As a brief introduction, see the video on how to use Computational Notebooks in LabPlot.
Prerequisites
To make use of the notebook interface for a specific language, it needs to be installed first. For systems like Maxima, Octave, Sage and Scilab, the communication is happening with the executable of this system and it's enough to provide its location in the application settings if it's was not determined automatically:
For R, Python and Julia the interpreter is embedded into LabPlot's process and only those versions of these languages can be used that were used on the build system during the build time of LabPlot. For which versions to use we refer to the FAQ
On Windows and on macOS (starting with LabPlot 2.12) all languages mentioned above are supported except of R, Lua, Julia and Qalculate!. On Linux, the support for the different languages is determined by the build and package step of the distribution in use.
Basic Concepts
To begin, create a new notebook from the "Add New" menu:
On default a "command entry" is created which accepts the actual code of the used language. To execute the code, hit the button "Evaluate Entry" or use the shortcut "Shift+Enter". To create cells of a different type, select the corresponding item from the context menu:
LaTeX Typesetting
Properties Panels
General
Table of Contents
Help
Variables
Documentation
Visualization in LabPlot
While it is possible to visualize the data directly in the notebooks for most of the supported systems, sometimes it is desired to visualize the results of computations that were performed in a notebook directly in LabPlot's Worksheet. This is useful for example when the results need to be visualized together with other data imported into LabPlot or when the more advanced and interactive styling and navigation capabilities are required.

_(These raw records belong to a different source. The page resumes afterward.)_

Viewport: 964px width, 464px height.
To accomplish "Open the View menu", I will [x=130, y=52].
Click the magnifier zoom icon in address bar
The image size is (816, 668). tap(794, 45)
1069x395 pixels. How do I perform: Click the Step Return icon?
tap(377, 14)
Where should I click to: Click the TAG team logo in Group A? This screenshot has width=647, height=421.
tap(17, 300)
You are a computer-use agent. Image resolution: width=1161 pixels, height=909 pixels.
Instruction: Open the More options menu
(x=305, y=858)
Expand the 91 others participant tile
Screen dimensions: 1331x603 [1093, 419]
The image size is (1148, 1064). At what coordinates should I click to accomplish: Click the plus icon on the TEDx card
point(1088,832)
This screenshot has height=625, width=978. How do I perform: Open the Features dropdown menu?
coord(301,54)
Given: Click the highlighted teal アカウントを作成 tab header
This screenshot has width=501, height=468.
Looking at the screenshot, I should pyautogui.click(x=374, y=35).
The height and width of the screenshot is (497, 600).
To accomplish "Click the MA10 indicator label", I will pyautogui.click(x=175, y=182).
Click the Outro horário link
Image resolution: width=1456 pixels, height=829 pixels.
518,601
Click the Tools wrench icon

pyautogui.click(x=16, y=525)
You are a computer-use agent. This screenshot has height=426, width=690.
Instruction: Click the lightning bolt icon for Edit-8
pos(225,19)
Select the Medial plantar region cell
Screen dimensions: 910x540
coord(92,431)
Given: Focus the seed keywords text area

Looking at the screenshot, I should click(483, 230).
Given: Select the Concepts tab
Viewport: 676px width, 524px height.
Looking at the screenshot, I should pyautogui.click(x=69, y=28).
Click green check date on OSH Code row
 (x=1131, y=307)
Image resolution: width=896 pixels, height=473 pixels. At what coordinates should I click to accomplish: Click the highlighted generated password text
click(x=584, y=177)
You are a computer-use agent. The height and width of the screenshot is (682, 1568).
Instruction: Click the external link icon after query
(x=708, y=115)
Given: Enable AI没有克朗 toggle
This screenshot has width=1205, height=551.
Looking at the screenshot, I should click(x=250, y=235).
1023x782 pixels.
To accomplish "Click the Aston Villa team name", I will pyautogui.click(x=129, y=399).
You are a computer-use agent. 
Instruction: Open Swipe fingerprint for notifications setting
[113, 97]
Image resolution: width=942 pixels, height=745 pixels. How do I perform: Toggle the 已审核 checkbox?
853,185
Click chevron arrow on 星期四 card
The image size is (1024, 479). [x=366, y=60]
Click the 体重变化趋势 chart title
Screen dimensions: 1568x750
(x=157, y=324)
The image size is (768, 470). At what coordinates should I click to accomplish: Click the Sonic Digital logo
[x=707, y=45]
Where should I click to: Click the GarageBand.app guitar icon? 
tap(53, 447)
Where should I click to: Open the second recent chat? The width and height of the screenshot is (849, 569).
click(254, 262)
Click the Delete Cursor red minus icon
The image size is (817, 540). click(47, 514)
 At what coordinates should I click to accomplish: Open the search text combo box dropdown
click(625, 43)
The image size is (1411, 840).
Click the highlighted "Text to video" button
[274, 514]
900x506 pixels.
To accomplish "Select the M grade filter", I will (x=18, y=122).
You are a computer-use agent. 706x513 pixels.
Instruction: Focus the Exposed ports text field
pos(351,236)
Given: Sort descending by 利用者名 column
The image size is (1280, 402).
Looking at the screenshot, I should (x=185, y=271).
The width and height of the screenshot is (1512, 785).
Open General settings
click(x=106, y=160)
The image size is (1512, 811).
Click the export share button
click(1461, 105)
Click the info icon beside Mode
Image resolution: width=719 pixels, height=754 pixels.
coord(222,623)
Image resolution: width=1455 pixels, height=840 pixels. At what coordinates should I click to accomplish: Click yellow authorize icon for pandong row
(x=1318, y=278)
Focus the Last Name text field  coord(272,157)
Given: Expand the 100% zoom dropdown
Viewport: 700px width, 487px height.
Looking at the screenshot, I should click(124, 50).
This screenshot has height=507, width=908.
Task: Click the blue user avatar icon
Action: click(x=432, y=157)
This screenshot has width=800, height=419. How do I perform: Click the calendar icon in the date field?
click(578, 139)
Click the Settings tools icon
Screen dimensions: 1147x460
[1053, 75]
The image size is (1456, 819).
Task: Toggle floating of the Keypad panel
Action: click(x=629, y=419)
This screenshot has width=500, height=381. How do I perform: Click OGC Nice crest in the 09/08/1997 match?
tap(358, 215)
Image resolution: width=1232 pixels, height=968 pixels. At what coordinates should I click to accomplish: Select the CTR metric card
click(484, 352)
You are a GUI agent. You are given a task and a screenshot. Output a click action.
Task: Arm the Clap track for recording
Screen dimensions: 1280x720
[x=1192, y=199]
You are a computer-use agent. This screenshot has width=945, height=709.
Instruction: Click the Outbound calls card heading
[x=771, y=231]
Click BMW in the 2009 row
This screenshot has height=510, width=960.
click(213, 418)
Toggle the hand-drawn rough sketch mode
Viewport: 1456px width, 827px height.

To enable this, LabPlot recognizes the creation of variables holding array-like data and allows to select them as a data source for plots and analysis functions similarly to the columns in a Spreadsheet. The currently supported data containers are:
- Maxima lists
- Octave column and row vectors
- Python lists, tuples, sets, NumPy arrays, columns from Pandas dataframes
- Julia vectors and tuples
The examples below show how powerful calculations carried out inside of different environments can be combined with the user-friendly visualization and editing capabilities of LabPlot. In the first example, a Maxima session exploring the chaotic dynamics of the Duffing oscillator is shown. The forced oscillator's differential equation is solved using Maxima, and the results are visualized using LabPlot. Plots include the oscillator's trajectory, phase space, and Poincaré map, showcasing the system's complex behavior.
In a second example, Python session analyzing the effect of Blackman windowing on the Fourier transform is shown. It demonstrates how windowing can enhance the clarity of frequency components in signal processing, with plots showing the Fourier transform before and after applying the Blackman window.